The advantage is you can have a trigger do the work and not your application code. It will be calculated at machine-speed on the PostgreSQL server and migrations adding columns become simple and fast.
you can use just this line
"ORDER BY length(substring(em_code FROM '[0-9]+')), em_code"
I wrote about this in detail in this related question:
Humanized or natural number sorting of mixed word-and-number strings
(I'm posting this answer as a useful cross-reference only, so it's community wiki).
I came up with something slightly different.
The basic idea is to create an array of tuples (integer, string) and then order by these. The magic number 2147483647 is int32_max, used so that strings are sorted after numbers.
ORDER BY ARRAY(
SELECT ROW(
CAST(COALESCE(NULLIF(match[1], ''), '2147483647') AS INTEGER),
match[2]
)
FROM REGEXP_MATCHES(col_to_sort_by, '(\d*)|(\D*)', 'g')
AS match
)
I thought about another way of doing this that uses less db storage than padding and saves time than calculating on the fly.

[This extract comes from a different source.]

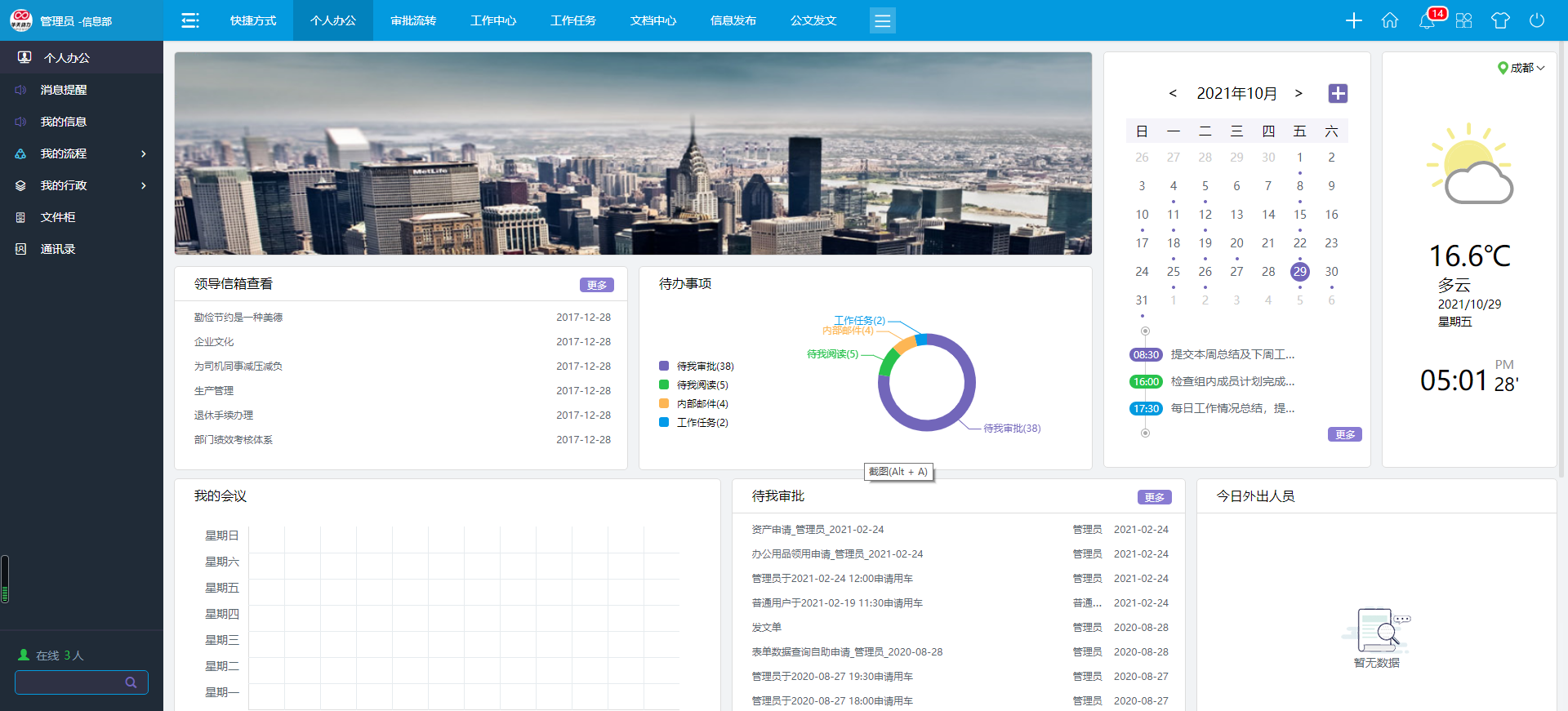Image resolution: width=1568 pixels, height=711 pixels.
Task: Open the 成都 city dropdown
Action: click(1521, 68)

https://stackoverflow.com/a/47522040/935122
I've also put it on GitHub
https://github.com/ccsalway/dbNaturalSort
The following solution is a combination of various ideas presented in another question, as well as some ideas from the classic solution:
create function natsort(s text) returns text immutable language sql as $$
select string_agg(r[1] || E'\x01' || lpad(r[2], 20, '0'), '')
from regexp_matches(s, '(\D*)(\d*)', 'g') r;
$$;
The design goals of this function were simplicity and pure string operations (no custom types and no arrays), so it can easily be used as a drop-in solution, and is trivial to be indexed over.
Note: If you expect numbers with more than 20 digits, you'll have to replace the hard-coded maximum length 20 in the function with a suitable larger length. Note that this will directly affect the length of the resulting strings, so don't make that value larger than needed.